:: Data for review
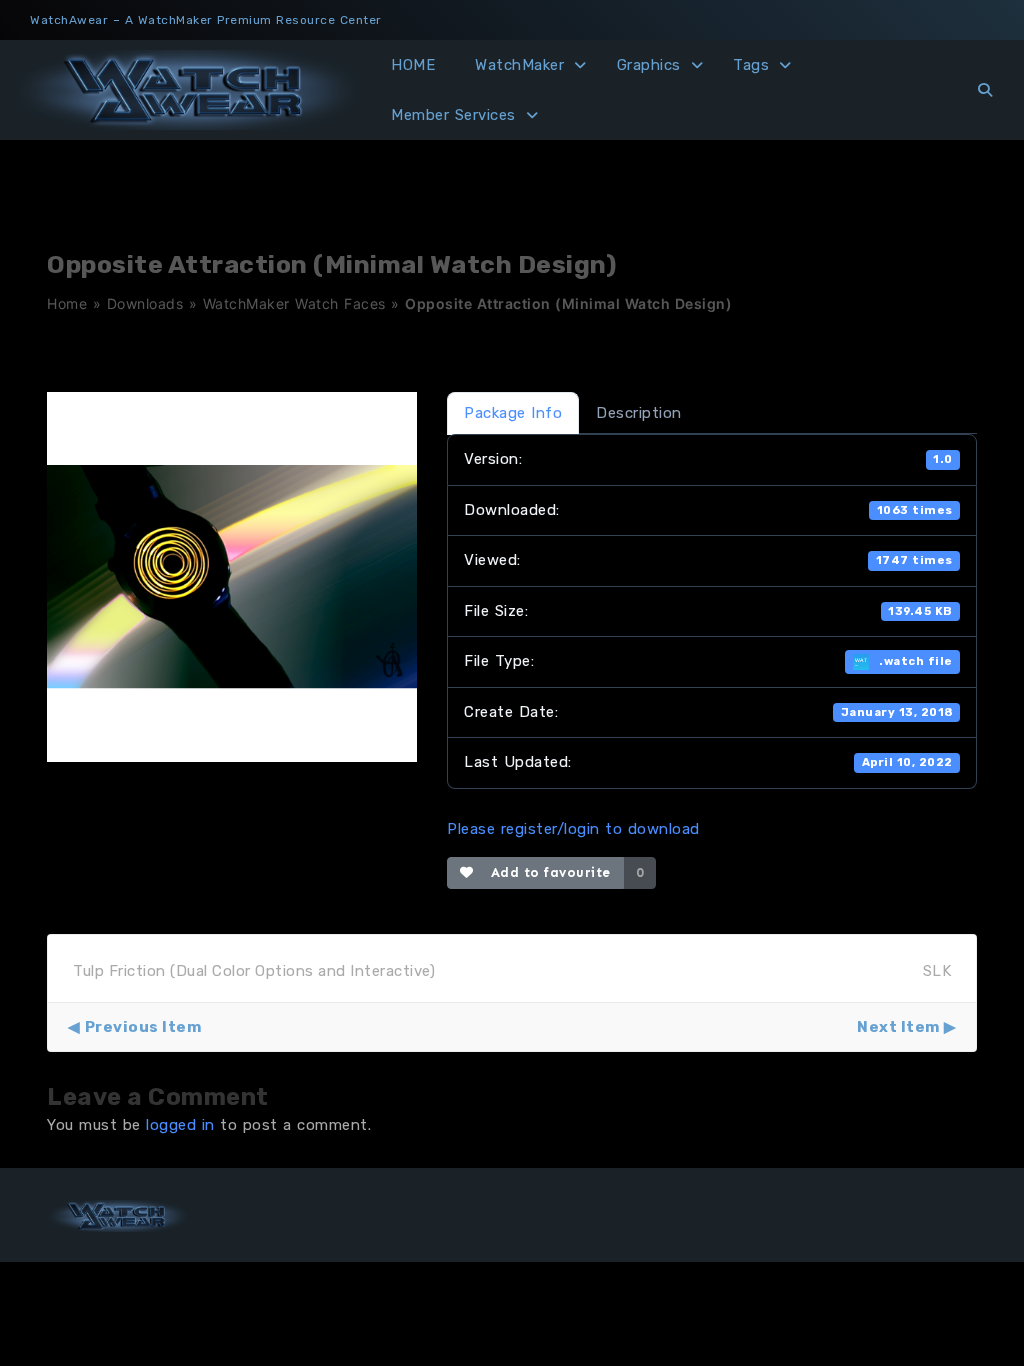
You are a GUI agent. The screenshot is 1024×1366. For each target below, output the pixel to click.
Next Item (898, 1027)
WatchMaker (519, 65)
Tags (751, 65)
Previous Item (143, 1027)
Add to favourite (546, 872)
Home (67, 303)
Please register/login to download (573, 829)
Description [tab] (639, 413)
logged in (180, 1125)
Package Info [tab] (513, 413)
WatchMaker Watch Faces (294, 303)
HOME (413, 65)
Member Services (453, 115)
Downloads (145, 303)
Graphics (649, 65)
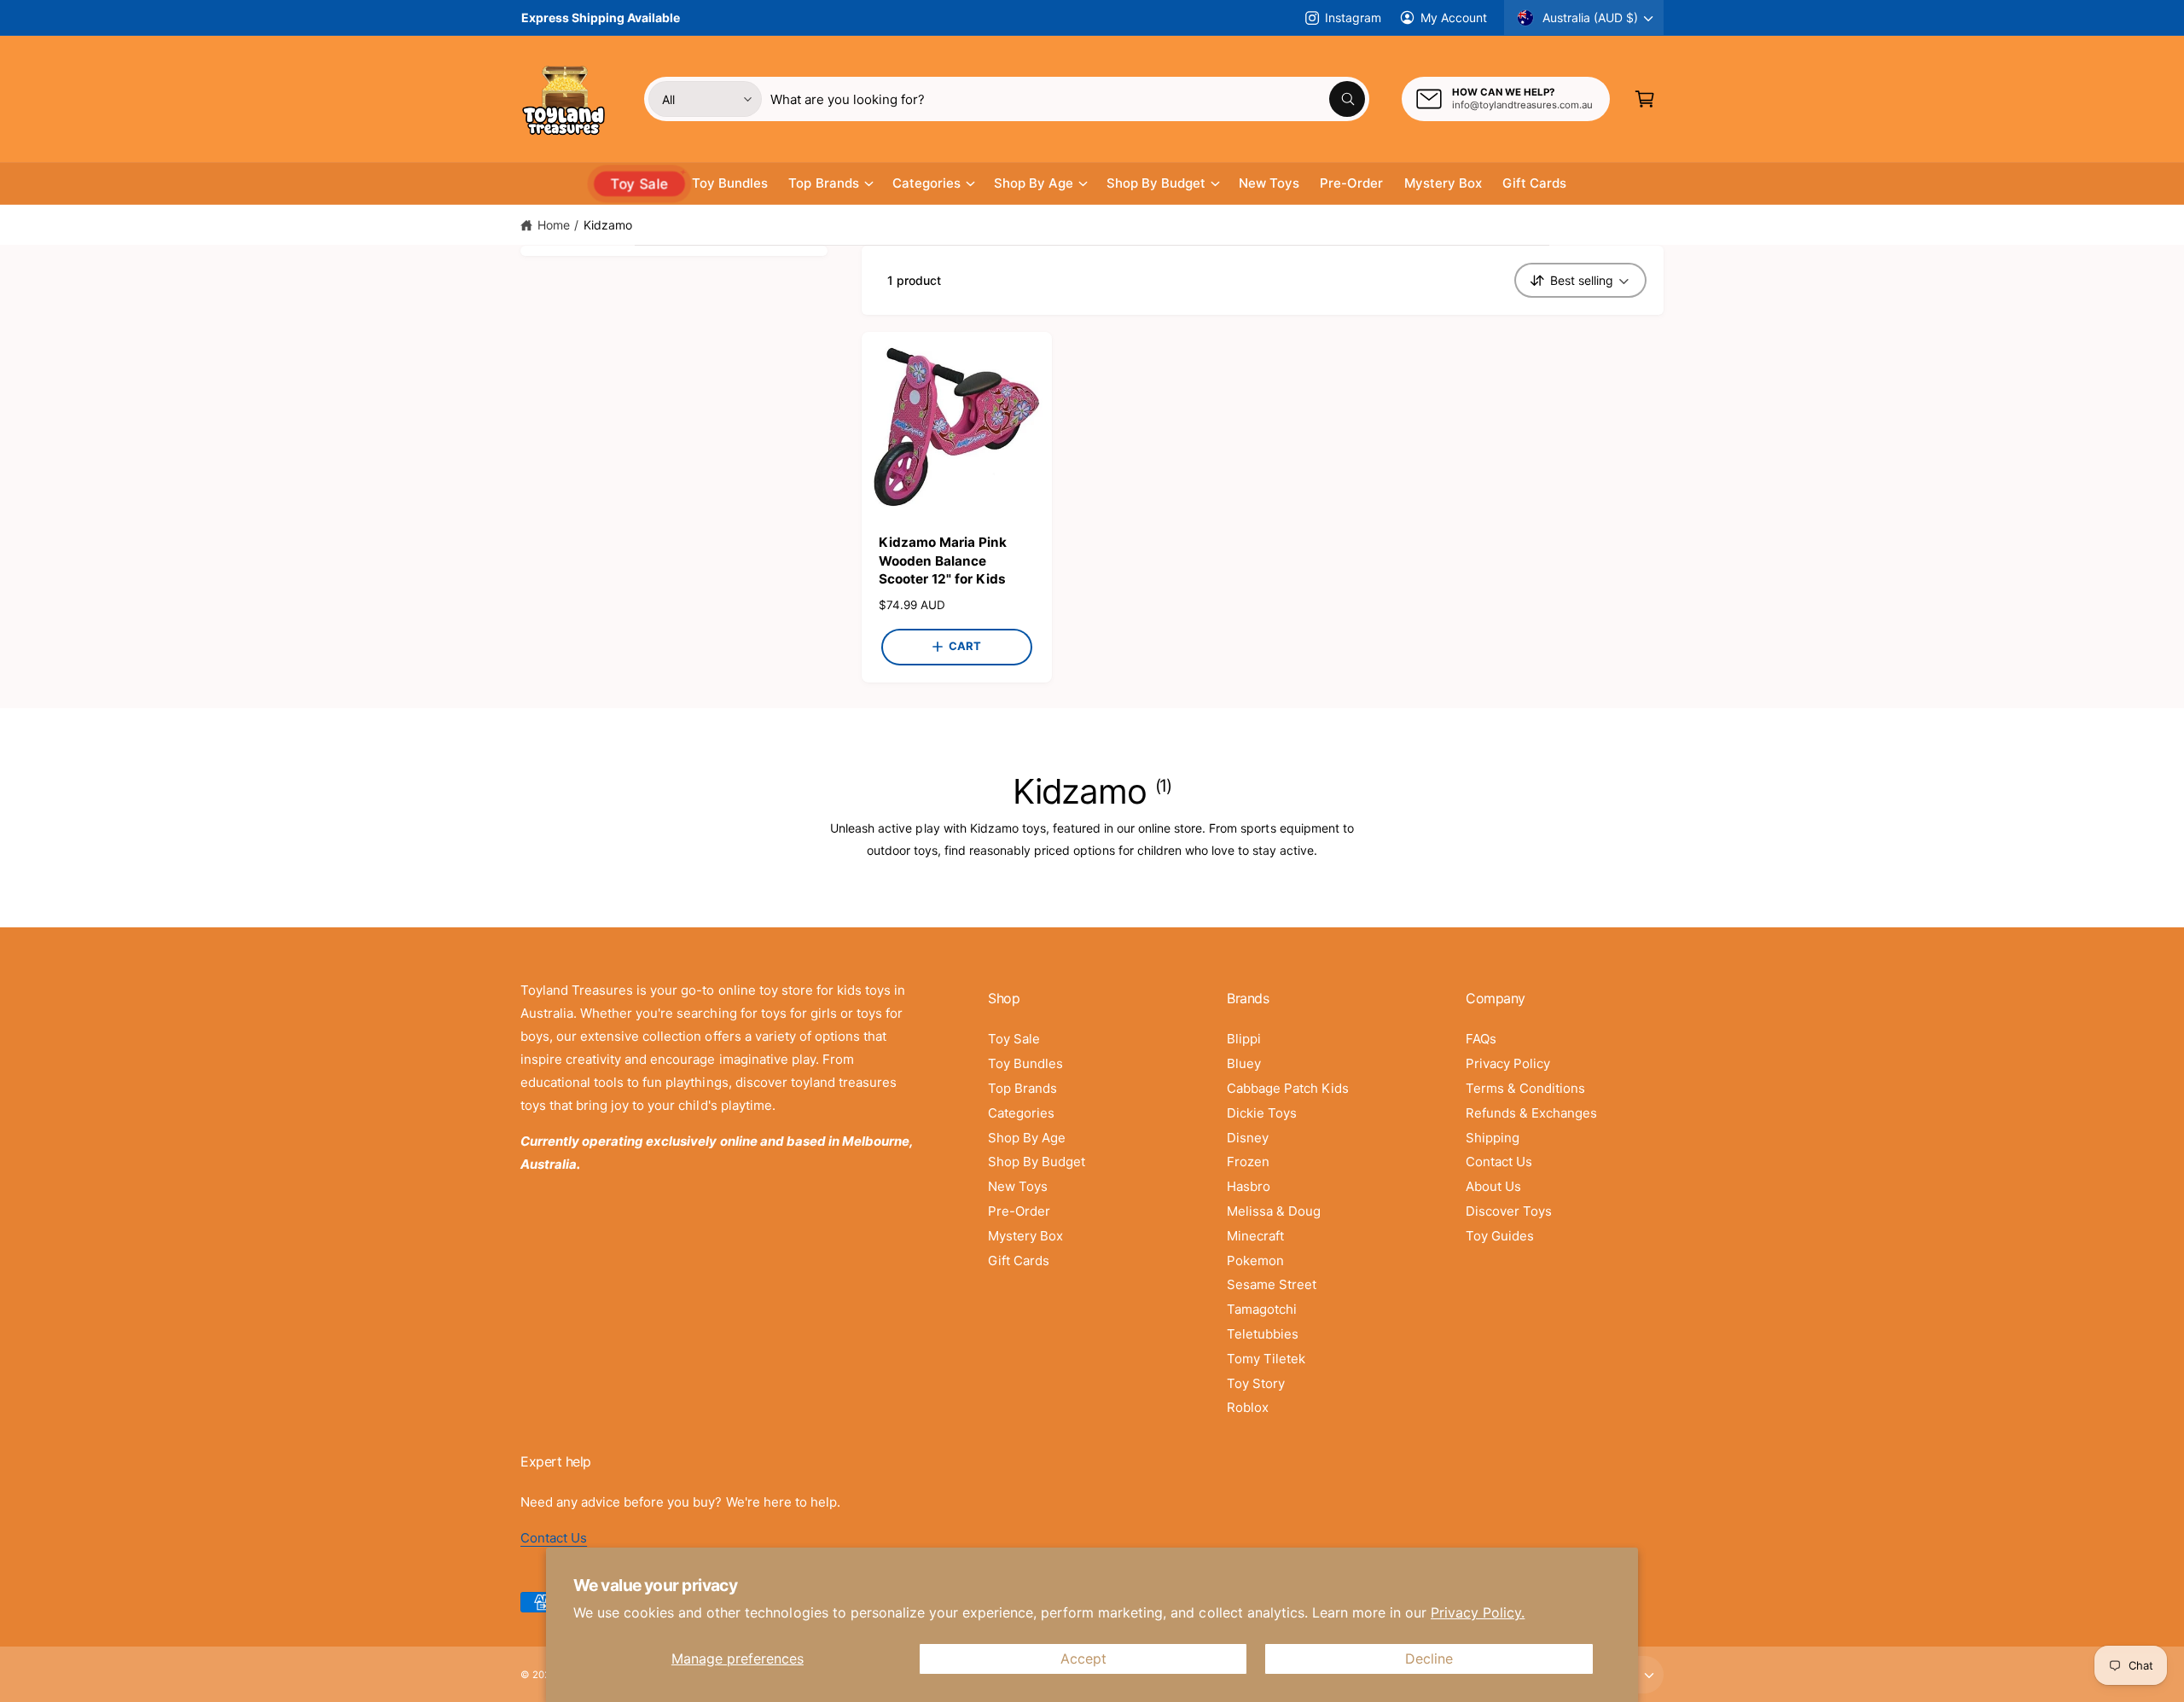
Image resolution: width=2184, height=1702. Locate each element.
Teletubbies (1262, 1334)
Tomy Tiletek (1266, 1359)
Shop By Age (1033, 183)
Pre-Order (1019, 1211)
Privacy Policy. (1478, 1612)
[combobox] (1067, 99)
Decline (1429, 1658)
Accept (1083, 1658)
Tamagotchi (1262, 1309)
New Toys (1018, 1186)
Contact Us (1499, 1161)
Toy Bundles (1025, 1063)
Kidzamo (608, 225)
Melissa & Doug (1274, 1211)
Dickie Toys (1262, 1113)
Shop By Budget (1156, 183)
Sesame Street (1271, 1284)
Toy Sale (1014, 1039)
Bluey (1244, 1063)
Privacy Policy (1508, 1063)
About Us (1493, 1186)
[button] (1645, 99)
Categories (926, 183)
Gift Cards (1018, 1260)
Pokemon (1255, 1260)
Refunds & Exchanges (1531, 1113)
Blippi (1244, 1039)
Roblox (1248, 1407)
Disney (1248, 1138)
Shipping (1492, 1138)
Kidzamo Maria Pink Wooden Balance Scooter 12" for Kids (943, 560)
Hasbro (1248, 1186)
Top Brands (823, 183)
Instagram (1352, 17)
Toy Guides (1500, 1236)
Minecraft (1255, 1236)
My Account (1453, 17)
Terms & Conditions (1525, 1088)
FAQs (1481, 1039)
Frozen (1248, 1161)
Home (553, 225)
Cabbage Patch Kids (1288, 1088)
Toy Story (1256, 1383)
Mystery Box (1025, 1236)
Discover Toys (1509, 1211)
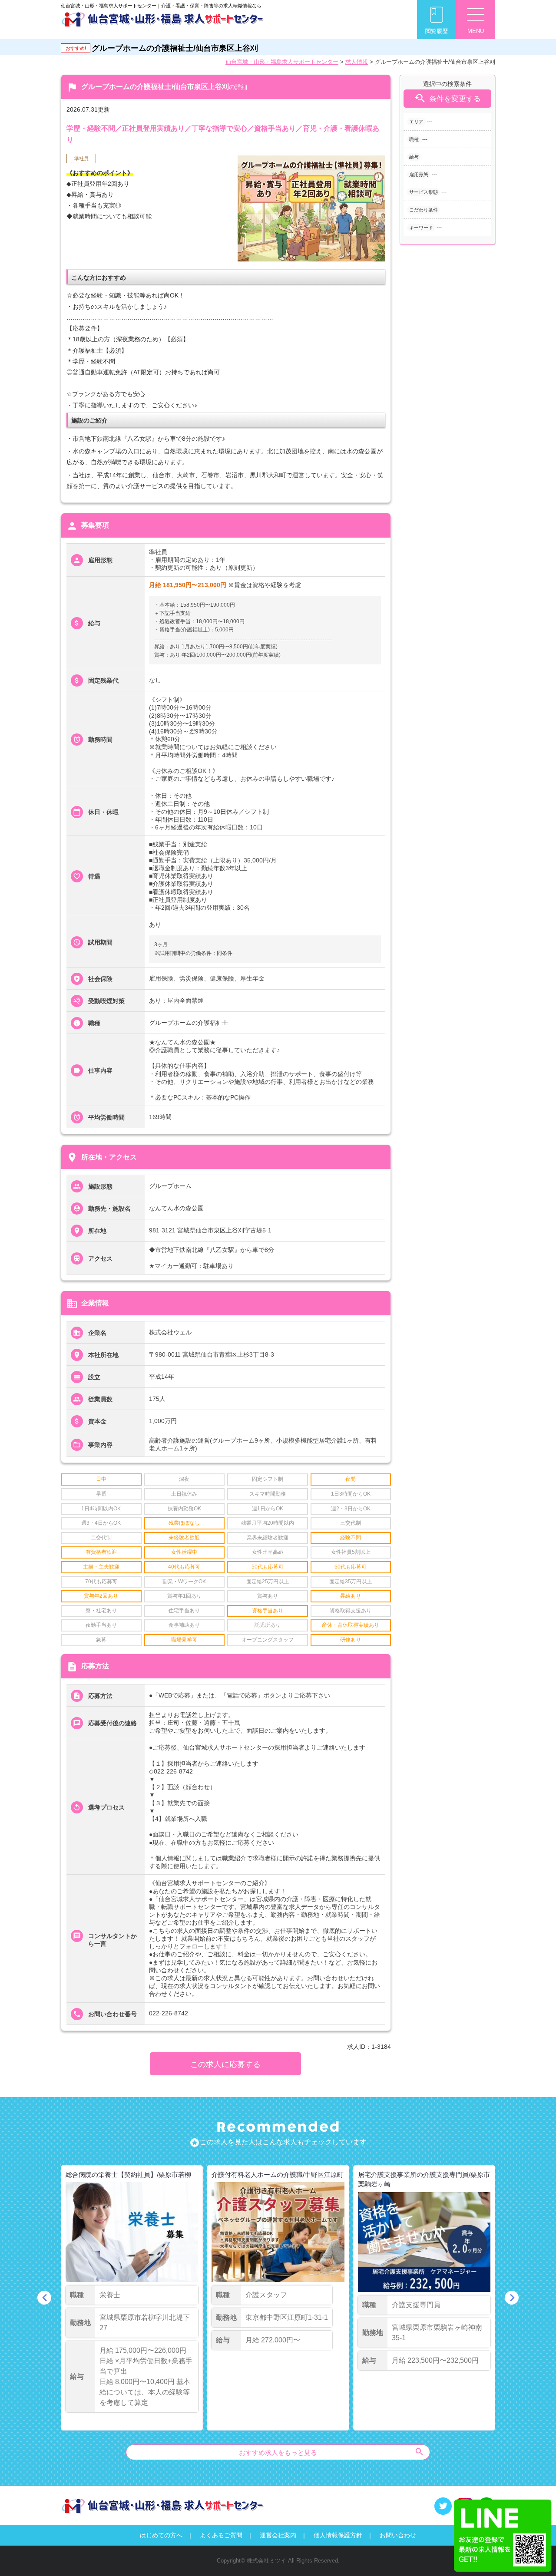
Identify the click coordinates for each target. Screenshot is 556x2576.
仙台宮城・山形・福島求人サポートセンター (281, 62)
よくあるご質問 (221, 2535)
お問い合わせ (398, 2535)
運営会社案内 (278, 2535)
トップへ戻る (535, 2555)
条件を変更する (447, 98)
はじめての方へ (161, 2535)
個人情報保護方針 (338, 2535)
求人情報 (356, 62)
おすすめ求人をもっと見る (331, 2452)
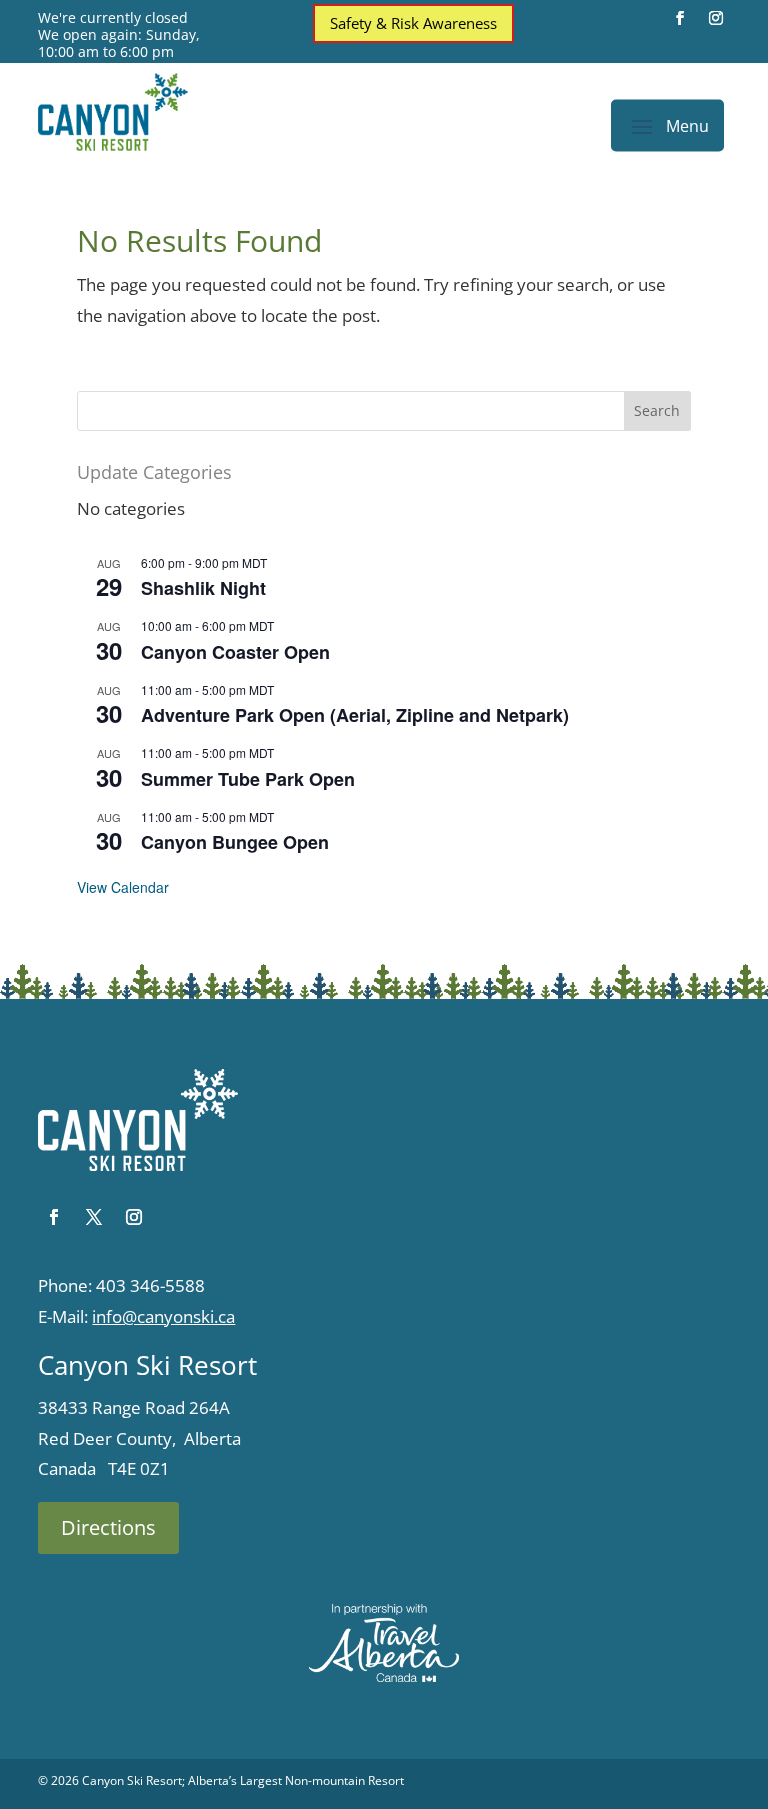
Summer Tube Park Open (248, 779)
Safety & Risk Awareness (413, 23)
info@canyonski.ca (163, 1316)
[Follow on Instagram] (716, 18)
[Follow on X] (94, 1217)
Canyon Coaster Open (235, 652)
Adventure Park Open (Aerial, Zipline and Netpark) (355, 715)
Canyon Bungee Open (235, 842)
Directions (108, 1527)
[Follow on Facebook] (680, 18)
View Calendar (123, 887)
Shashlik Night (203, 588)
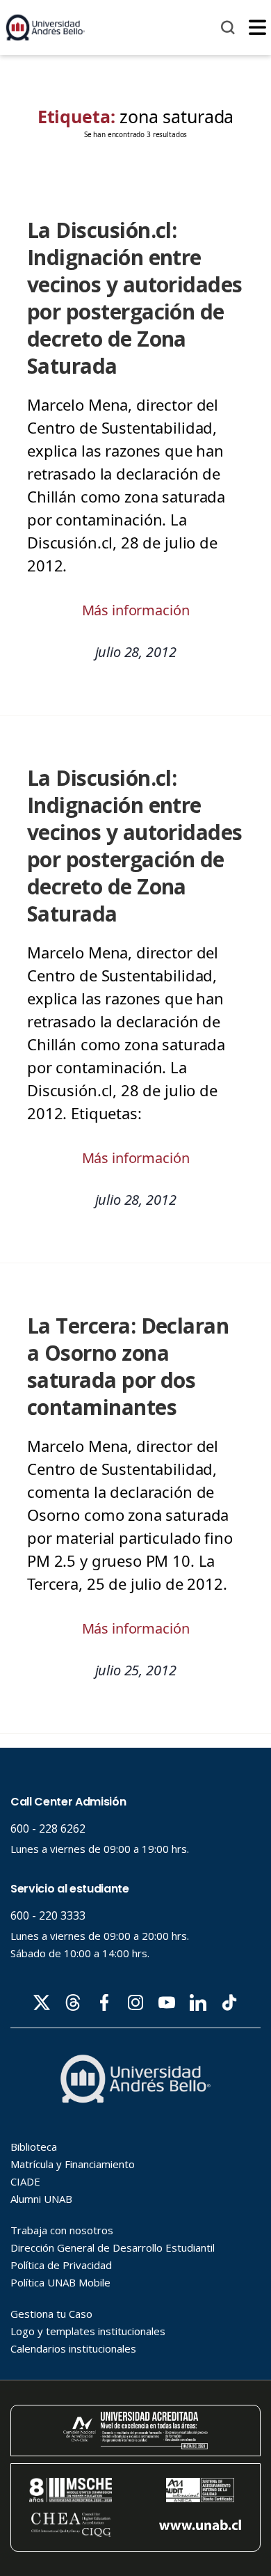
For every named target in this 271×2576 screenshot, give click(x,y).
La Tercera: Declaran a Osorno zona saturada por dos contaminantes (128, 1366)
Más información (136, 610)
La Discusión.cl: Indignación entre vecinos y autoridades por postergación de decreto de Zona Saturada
::::
Every line of the entries above that contains the word "click" must be tallied, and the number alone reported.

● Solution for this problem
3